From testing with Dave on Friday (who seldom notices the issue), we found evidence of this issue in the console more times than not, i.e. the issue hist most of the time, but isn't noticed unless it persists for long enough. Worth checking the console for these messages.

MetRonnie commented 10 months ago

I pretty much always have the devtools open when I access the UI. If the "you are offline" snackbar goes away within ~2 secs I never see the

WebSocket connection to '' failed: WebSocket is closed before the connection is established.

warning

oliver-sanders commented 10 months ago

And when it doesn't you do?

MetRonnie commented 10 months ago

With my 3s latency profile enabled, yes I get those warnings. I actually get a few before the main content is displayed on the page

oliver-sanders commented 10 months ago

That approach is forcing a timeout error which is a different problem (the socket gets closed in a different part of the code, see above).

Note, this issue is extremely intermittent, I've just had 30 reloads in a row with no failed connections whatsoever, it's not necessarily easy for me to reproduce, I just have to brute force it.

oliver-sanders commented 10 months ago

From manual inspection, the websocket error code is 1006 which is:

Reserved for situations where the connection was closed abnormally without sending a close frame when a status code was expected.

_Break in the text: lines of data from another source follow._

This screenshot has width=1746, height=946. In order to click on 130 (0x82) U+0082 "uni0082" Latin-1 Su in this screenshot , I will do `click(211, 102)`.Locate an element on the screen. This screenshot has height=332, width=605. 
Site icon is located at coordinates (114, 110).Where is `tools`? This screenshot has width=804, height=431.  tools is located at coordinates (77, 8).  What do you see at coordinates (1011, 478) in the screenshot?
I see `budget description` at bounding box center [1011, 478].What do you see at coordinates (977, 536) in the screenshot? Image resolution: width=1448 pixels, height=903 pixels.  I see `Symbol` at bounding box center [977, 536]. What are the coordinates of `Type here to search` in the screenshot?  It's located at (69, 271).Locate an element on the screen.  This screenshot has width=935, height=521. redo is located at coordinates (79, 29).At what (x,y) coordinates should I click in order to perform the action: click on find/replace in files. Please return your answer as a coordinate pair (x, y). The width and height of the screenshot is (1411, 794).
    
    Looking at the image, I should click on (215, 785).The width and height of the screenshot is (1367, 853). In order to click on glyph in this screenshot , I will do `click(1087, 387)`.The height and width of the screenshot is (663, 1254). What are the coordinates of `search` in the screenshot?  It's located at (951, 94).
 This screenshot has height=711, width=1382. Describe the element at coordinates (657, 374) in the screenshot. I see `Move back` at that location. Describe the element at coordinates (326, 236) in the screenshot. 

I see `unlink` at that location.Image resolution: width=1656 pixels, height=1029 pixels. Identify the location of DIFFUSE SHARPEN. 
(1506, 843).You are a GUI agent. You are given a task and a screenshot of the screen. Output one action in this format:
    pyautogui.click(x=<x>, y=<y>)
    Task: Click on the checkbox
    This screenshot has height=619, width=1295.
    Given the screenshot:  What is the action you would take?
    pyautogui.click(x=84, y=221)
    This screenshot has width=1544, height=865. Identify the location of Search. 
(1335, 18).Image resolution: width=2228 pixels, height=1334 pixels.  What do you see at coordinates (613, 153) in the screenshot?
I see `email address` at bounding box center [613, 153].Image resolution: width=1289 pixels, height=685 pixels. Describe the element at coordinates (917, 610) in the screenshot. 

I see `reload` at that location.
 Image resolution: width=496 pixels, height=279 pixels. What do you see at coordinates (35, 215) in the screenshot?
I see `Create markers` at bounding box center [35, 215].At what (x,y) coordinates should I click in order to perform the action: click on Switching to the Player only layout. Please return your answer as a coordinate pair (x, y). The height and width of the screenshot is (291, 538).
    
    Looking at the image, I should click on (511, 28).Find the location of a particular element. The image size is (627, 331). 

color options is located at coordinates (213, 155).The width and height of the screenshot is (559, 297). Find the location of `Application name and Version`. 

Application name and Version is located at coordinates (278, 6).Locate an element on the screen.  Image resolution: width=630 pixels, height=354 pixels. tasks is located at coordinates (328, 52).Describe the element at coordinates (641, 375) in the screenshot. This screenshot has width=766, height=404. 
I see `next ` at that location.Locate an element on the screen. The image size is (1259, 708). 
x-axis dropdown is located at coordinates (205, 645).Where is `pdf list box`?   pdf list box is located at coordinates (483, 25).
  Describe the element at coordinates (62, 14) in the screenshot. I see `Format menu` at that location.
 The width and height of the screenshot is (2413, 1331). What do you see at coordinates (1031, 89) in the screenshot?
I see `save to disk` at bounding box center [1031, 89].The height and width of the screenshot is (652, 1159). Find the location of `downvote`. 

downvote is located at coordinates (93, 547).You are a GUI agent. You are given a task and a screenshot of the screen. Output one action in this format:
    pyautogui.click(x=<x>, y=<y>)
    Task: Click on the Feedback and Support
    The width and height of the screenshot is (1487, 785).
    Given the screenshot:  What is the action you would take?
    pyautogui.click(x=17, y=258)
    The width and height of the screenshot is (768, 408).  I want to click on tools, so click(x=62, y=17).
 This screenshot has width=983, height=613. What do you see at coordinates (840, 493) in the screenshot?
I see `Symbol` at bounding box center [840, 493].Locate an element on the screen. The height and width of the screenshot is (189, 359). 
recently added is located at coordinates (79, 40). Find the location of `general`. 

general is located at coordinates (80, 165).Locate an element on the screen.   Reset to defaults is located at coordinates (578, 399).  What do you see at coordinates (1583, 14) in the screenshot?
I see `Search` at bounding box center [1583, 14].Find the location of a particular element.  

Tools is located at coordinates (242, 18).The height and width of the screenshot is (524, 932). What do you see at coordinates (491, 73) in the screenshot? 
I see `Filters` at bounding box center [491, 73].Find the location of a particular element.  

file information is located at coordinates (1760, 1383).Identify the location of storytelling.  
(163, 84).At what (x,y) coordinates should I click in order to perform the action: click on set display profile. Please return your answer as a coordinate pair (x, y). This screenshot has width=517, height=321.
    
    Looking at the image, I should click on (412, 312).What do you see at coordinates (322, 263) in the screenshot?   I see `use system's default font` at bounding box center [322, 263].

This appears to mean that the connection was closed unexpectedly (no close message), but I'm not sure how it's determining that, is ping-pong established this early on.

Note, the reason field is blank. This exactly matches the response you get when you stop a running server.

kinow commented 5 months ago

@oliver-sanders ' in this issue show what I can now easily reproduce locally :tada:

I was reading an article on JS and performance for Autosubmit UI, when I noticed the author commented something interesting about browser settings that control the maximum number of connections to a server. The author also mentioned about this being a problem to WebSockets, which is why some people used a service workers to have a single client connecting to the server.

Anyhoo, I opened Firefox, then about:config, and searched for websocket. It returned only 12, with a couple of entries for devtools (these can be discarded).

Everything was working fine in the UI, and network.websocket.max-connections was set to 200 by default. Then I opened a few tabs, reduced it to 30, opened a few more tabs with the Cylc GUI, and voilà

image

I started closing my tabs and... eventually it connected.

image

I can't spend much more time on this issue, but I think

Open questions (that I wish I had time to keep digging :nerd_face:)

So if anyone is experiencing this a lot, and if you have a lot of tabs, go to about:config and increase that number (assuming you consider it safe as the server & client memory would be affected).

Possible solution:

I don't have this issue as we are not using WebSockets in the Autosubmit UI, so this is as far as my curiosity took me :slightly_smiling_face: , hope that helps.

Bruno

ColemanTom commented 1 month ago

Just commenting (and following) that I see this a lot too. But, I haven't seen this error message mentioned, so I'll add it (it always happens after the "can't establish a connection to the server" line.

The connection to wss://..../cylc/subscriptions was interrupted while the page was loading.

ColemanTom commented 1 month ago

So if anyone is experiencing this a lot, and if you have a lot of tabs, go to about:config and increase that number (assuming you consider it safe as the server & client memory would be affected).

It isn't just if you have many tabs. I have a single tab open and this happens. The page eventually loads, but it is slow.